Mobutu had become isolated and his importance diminished after the breakup of the Soviet Union. But rumors continue to swirl that the Clinton administration had been secretly arming Kabila’s forces. In April of this year, the Wall Street Journal reported on possible U.S. government support for the rebels using neighboring Burundi as a conduit for arms. The Journal detailed the account of a South African pilot who claims that last September he flew a cargo load of assault rifles from South Africa to Burundi’s capital. Once in Burundi, the pilot was greeted by a Burundi officer and a U.S. embassy official. The Journal reported, “The weapons, the pilot said, were destined for Uvira, just across Burundi’s border in Zaire, the birthplace of Mr. Kabila’s revolt.”
Young says his firm has not been aided at all by the U.S. government, but by personal relationships with Kabila’s inner circle. He said Kabila’s key military adviser, retired Belgian Gen. Willy Mallants, acted as the go-between for AMF and made the appropriate introductions. “(Mallants) took our people into Goma (Kabila’s capital). We told Kabila our situation,” Young recounted. “The situation was, we were dealing with the Mobutu government for some time. It was not producing results as rapidly as we liked. Also, if in fact we were on the wrong side, we wanted to change sides. We are business people, not politicians. We just need to know what the rules are and it looks like President Kabila is going to be making the rules.”
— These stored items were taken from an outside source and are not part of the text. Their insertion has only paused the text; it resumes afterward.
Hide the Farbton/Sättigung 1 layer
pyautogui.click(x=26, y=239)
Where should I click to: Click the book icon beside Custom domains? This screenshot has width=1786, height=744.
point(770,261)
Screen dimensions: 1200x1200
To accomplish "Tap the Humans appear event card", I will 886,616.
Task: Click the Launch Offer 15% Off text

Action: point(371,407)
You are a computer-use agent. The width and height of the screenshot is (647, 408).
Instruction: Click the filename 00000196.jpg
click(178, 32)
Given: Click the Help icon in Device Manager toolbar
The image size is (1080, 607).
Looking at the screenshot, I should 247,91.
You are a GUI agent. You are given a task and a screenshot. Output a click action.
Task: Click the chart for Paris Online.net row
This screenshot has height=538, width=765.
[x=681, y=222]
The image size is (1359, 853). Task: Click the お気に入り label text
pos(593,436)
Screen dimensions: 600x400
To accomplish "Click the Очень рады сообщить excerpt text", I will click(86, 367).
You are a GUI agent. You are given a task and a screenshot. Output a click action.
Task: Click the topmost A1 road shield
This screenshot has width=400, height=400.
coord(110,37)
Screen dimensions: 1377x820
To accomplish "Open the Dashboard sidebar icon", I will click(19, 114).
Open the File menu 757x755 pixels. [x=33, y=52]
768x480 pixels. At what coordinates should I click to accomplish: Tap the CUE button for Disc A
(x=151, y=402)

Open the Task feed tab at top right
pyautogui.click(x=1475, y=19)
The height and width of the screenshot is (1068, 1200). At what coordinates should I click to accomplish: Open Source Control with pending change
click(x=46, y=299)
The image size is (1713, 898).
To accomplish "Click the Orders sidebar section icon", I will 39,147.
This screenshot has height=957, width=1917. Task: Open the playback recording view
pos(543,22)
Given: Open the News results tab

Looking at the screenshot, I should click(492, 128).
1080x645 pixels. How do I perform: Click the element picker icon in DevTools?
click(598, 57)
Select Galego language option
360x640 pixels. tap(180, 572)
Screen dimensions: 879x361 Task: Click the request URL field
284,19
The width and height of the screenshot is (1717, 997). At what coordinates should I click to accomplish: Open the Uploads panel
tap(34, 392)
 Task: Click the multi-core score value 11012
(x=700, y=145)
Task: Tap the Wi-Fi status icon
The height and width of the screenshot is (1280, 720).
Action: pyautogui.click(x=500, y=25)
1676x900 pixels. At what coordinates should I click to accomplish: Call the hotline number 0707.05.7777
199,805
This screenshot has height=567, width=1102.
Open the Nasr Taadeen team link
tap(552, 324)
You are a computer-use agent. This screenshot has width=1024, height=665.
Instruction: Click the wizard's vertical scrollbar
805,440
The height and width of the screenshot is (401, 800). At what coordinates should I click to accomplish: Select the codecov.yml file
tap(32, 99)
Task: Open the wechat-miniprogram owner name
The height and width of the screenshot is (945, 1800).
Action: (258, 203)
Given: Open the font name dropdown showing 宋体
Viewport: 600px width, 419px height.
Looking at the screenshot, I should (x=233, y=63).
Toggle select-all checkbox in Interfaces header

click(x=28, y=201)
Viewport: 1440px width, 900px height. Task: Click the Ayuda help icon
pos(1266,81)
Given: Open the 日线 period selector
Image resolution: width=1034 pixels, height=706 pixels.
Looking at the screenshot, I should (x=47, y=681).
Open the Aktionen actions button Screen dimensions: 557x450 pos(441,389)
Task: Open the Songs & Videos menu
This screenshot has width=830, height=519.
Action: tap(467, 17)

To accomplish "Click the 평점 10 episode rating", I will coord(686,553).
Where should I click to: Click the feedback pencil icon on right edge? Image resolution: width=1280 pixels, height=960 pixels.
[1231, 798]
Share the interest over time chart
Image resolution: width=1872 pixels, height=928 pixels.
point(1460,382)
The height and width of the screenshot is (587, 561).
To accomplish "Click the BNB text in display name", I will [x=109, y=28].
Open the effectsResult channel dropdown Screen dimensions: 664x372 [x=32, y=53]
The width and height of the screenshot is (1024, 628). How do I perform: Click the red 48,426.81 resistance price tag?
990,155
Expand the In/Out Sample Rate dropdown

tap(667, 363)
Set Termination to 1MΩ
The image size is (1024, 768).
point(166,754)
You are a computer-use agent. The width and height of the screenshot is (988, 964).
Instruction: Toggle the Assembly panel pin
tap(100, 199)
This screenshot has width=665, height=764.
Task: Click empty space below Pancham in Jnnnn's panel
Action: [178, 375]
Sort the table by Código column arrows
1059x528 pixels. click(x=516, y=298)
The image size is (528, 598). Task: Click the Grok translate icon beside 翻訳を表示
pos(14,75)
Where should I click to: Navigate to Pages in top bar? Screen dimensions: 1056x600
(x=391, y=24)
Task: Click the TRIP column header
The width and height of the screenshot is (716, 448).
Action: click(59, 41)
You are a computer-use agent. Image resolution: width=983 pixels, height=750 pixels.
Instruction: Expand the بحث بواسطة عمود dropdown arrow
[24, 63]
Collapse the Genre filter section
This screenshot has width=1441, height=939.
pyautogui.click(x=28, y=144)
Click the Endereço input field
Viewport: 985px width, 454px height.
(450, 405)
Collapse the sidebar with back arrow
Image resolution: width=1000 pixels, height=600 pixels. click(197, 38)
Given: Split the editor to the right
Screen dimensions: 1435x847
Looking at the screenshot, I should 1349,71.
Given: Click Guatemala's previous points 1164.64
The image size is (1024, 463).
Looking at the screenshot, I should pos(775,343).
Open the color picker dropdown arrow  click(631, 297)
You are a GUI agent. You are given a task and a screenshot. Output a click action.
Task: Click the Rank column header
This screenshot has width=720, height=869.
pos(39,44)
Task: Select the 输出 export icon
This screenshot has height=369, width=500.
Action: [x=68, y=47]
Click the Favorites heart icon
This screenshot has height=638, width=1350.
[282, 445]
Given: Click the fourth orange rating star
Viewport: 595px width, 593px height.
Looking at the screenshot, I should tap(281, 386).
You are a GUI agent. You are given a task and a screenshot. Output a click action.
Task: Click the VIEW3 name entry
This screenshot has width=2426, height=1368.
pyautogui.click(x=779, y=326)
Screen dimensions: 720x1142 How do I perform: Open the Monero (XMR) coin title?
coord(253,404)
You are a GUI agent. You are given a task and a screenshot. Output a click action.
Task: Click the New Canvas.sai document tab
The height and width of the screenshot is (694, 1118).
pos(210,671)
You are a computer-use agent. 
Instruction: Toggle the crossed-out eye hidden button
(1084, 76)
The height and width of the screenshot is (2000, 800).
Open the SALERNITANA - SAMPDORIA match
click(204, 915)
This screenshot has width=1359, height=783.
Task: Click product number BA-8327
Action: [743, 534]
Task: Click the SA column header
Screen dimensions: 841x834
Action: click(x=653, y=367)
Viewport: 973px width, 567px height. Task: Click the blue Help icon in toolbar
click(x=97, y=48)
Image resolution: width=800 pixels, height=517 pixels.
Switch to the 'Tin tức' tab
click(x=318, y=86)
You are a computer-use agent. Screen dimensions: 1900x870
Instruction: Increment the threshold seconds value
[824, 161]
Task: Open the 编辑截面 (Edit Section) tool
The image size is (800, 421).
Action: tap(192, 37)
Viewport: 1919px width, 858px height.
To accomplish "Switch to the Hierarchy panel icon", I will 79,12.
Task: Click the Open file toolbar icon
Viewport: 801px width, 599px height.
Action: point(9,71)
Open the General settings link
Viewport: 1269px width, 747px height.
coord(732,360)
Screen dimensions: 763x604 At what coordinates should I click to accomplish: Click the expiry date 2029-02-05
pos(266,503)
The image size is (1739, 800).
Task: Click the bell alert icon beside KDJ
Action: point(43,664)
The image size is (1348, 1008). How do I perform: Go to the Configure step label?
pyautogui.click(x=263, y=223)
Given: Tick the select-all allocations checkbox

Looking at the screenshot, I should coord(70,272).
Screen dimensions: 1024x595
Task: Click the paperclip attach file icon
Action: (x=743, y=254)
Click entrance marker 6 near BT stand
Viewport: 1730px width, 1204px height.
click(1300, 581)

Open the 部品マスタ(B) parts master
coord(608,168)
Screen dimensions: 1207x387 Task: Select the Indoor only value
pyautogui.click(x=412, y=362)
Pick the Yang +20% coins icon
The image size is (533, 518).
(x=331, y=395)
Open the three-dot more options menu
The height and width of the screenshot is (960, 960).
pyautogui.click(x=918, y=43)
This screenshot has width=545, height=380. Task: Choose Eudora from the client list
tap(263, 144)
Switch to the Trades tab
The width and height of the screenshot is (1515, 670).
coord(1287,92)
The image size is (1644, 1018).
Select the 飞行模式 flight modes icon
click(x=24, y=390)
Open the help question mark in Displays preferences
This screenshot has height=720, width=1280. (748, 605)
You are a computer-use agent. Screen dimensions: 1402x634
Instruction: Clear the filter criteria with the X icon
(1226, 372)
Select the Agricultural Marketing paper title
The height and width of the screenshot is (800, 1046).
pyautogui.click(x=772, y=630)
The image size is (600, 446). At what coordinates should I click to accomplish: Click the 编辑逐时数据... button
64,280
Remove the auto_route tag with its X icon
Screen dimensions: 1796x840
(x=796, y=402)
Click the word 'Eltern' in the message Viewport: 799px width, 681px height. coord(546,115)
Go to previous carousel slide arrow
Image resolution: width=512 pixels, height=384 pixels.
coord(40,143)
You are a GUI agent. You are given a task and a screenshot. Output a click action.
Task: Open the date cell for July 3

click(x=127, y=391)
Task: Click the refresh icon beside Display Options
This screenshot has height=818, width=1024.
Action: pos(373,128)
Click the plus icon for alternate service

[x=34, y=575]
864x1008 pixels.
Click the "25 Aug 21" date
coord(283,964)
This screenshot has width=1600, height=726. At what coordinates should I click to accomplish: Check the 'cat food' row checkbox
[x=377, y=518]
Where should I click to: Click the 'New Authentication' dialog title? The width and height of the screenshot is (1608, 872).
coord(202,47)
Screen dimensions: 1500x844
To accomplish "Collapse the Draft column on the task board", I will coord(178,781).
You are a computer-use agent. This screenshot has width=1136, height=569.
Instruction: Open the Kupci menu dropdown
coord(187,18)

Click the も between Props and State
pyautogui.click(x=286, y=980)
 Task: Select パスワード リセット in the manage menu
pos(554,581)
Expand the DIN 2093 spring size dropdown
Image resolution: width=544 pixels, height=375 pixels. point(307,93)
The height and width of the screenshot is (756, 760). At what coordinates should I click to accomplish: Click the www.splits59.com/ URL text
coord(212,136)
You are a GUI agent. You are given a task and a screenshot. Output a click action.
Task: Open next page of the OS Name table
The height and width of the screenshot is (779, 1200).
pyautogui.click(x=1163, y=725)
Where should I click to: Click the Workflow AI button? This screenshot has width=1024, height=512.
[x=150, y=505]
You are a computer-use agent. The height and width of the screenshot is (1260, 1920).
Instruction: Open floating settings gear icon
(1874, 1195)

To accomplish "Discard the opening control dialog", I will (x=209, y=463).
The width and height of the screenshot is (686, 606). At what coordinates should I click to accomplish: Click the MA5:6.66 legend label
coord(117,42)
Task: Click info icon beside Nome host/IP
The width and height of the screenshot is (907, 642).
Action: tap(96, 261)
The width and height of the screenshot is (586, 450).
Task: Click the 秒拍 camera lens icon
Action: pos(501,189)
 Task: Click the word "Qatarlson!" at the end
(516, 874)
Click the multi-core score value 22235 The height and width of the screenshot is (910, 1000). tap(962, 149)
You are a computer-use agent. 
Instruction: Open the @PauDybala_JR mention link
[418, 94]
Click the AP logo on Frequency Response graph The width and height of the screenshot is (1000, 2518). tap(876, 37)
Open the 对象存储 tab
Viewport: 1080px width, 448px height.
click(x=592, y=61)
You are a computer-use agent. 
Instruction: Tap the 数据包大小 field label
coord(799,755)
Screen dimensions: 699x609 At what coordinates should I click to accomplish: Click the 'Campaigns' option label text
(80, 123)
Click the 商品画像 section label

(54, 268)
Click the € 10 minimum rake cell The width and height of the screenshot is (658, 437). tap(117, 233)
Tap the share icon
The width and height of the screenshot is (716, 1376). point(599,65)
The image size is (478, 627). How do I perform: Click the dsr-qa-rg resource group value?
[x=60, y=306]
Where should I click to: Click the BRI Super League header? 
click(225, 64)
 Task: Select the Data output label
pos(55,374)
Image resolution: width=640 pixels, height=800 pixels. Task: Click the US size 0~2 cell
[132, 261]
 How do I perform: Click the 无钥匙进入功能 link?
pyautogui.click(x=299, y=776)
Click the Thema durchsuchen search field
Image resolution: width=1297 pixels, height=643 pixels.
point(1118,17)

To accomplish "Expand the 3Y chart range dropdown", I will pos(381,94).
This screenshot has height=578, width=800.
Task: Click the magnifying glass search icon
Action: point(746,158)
Since then the relationship between Kabila and AMF has flourished. AMF has promised to fund the new government through licensing fees. As a measure of goodwill, AMF has put its corporate jet at the disposal of Kabila, who already has taken one trip to South Africa. In addition to AMF’s agreement, another company controlled by Jean Raymond Boulle, America Diamond Buyers, paid $25,000 (the fee under the Mobutu regime had been $150,000) and received the first diamond trading license from the new government. Christopher Ruddy is an associate of WorldNetDaily.com and author of “The Strange Death of Vincent Foster.”